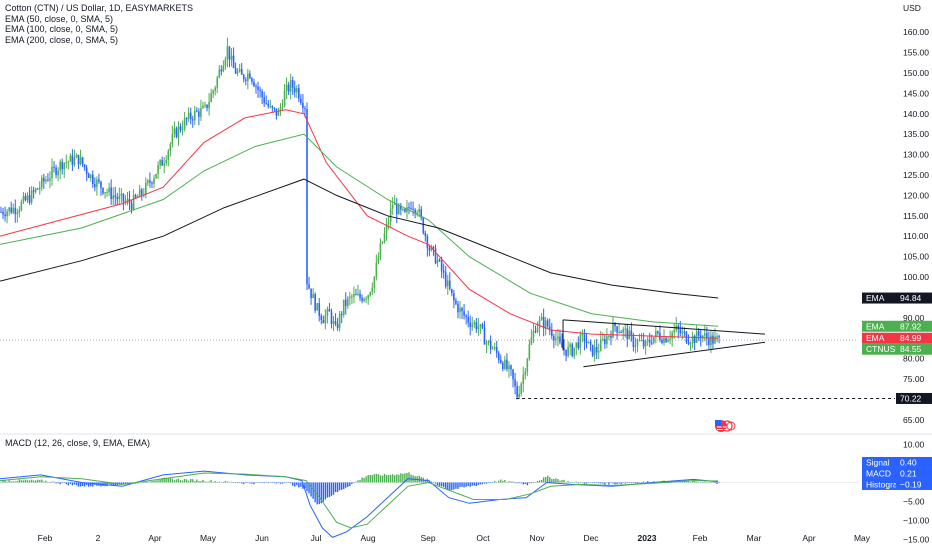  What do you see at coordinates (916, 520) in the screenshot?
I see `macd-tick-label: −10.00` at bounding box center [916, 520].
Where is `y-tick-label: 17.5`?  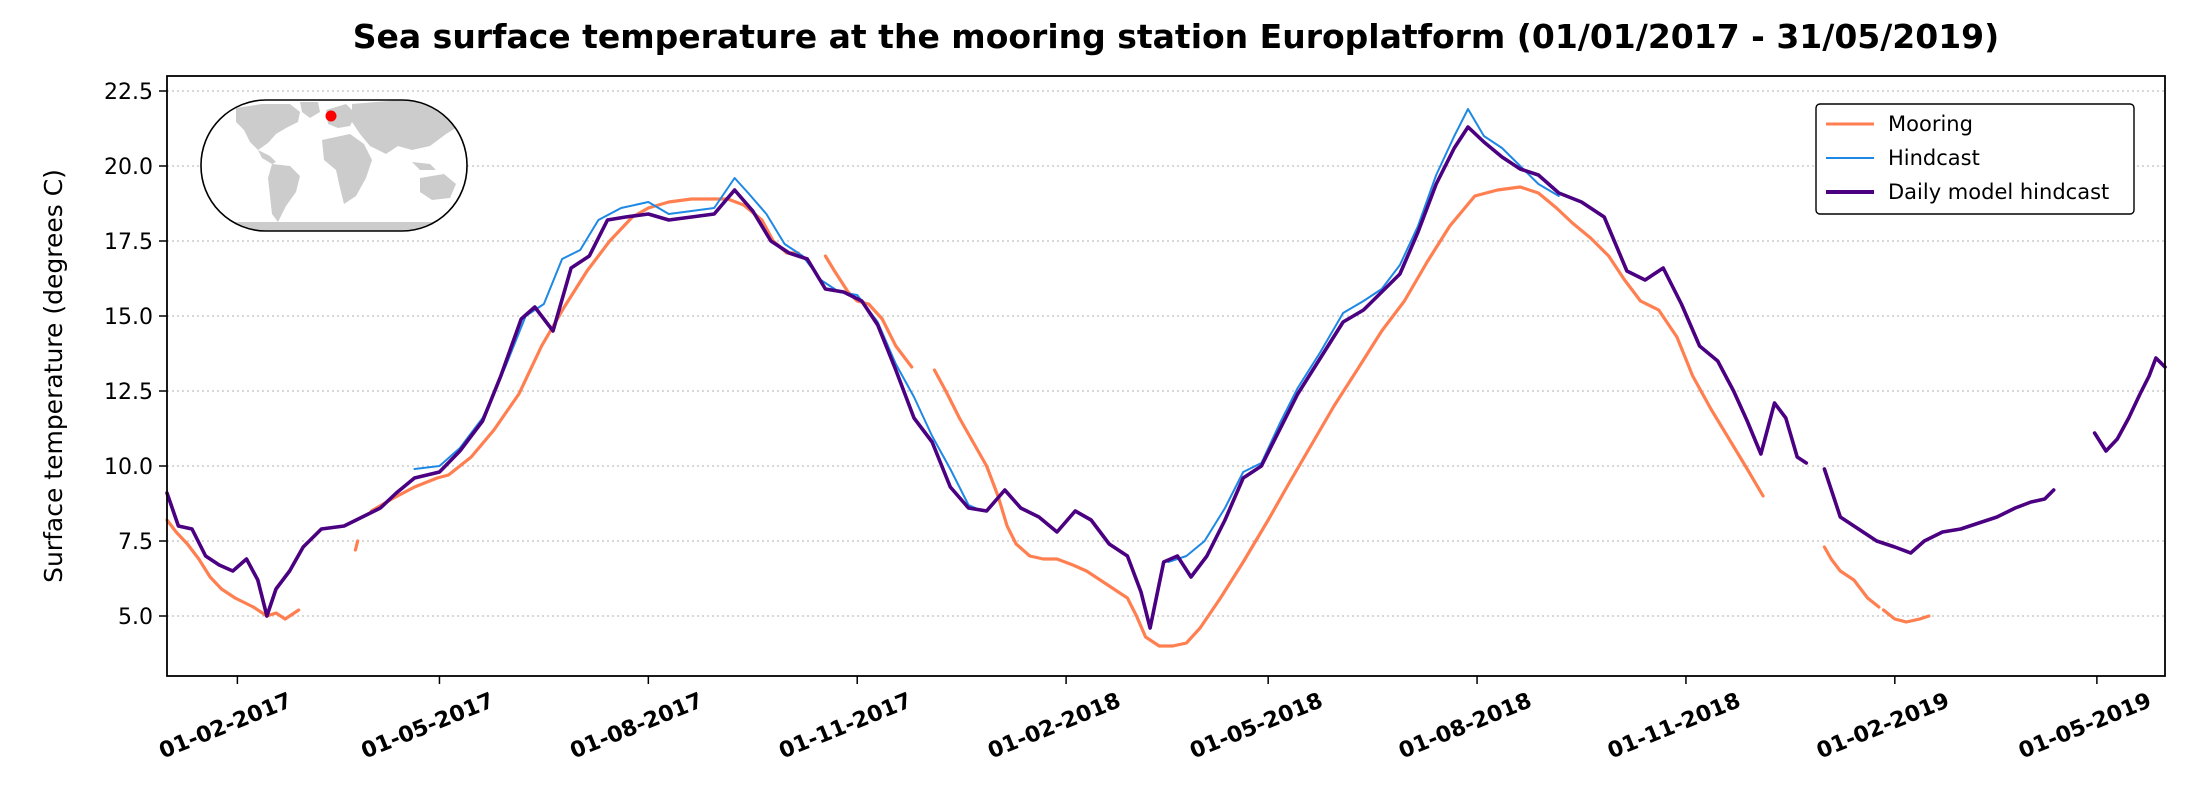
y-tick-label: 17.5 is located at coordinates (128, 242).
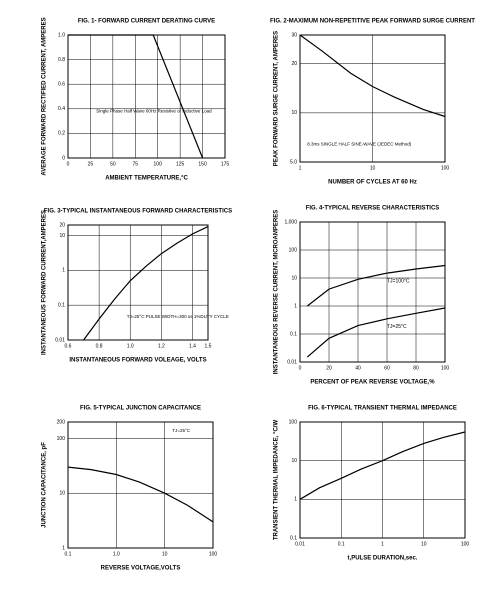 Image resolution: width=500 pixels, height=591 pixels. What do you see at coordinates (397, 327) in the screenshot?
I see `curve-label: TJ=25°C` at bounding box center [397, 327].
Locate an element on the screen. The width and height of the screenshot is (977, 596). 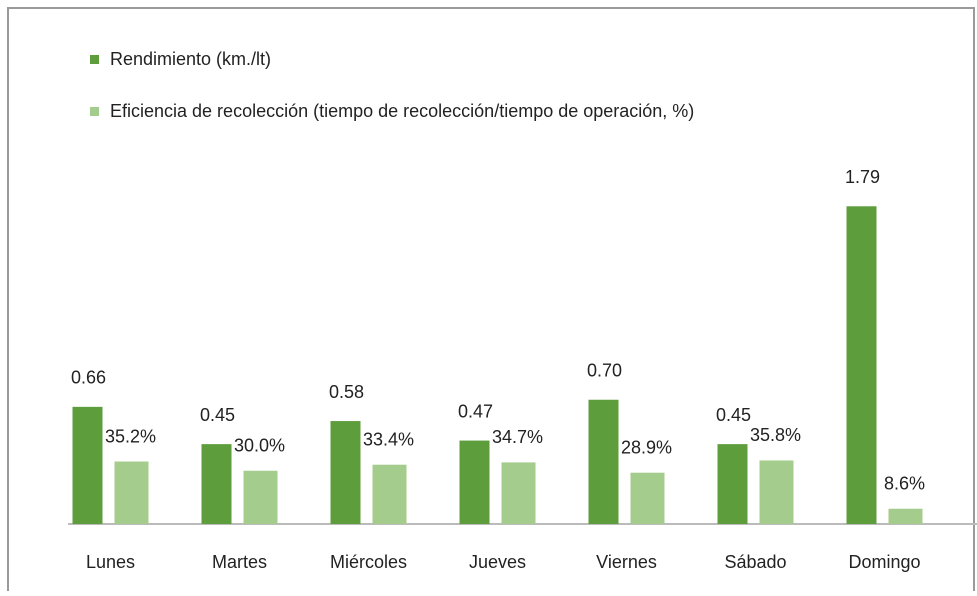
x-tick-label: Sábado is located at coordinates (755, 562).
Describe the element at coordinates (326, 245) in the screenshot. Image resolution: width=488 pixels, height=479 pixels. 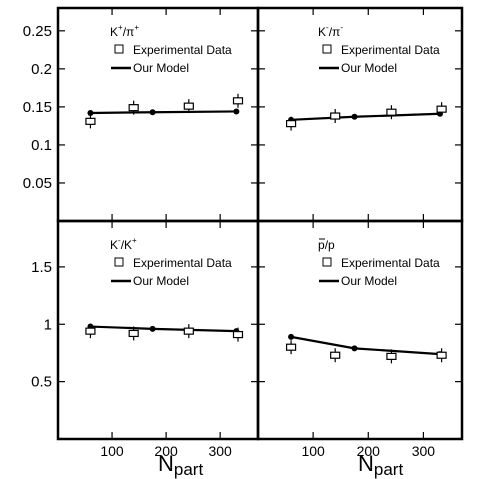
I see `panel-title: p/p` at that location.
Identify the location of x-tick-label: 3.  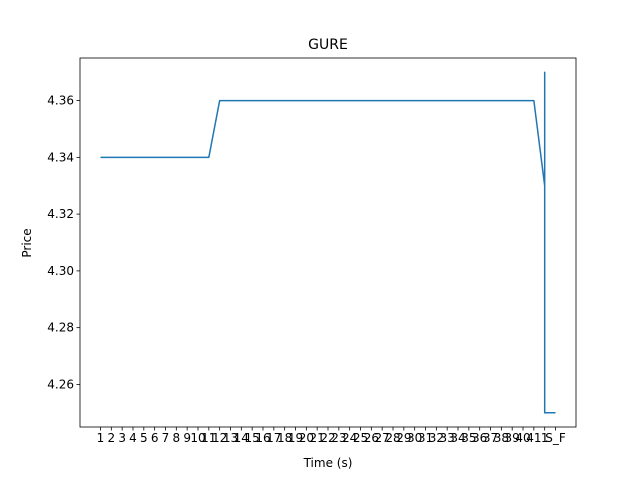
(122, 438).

WHAT NEEDS TO BE DONE | Please rewrite the data above with each "element" changed to "item" and everything else unchanged, leaving out the pictures.

TASK RESPONSE |
  What do you see at coordinates (916, 520) in the screenshot?
I see `macd-tick-label: −10.00` at bounding box center [916, 520].
Where is `y-tick-label: 17.5`?  
y-tick-label: 17.5 is located at coordinates (128, 242).
 Image resolution: width=500 pixels, height=591 pixels. What do you see at coordinates (397, 327) in the screenshot?
I see `curve-label: TJ=25°C` at bounding box center [397, 327].
Locate an item on the screen. The width and height of the screenshot is (977, 596). 
x-tick-label: Sábado is located at coordinates (755, 562).
Describe the item at coordinates (326, 245) in the screenshot. Image resolution: width=488 pixels, height=479 pixels. 
I see `panel-title: p/p` at that location.
Identify the location of x-tick-label: 3.  
(122, 438).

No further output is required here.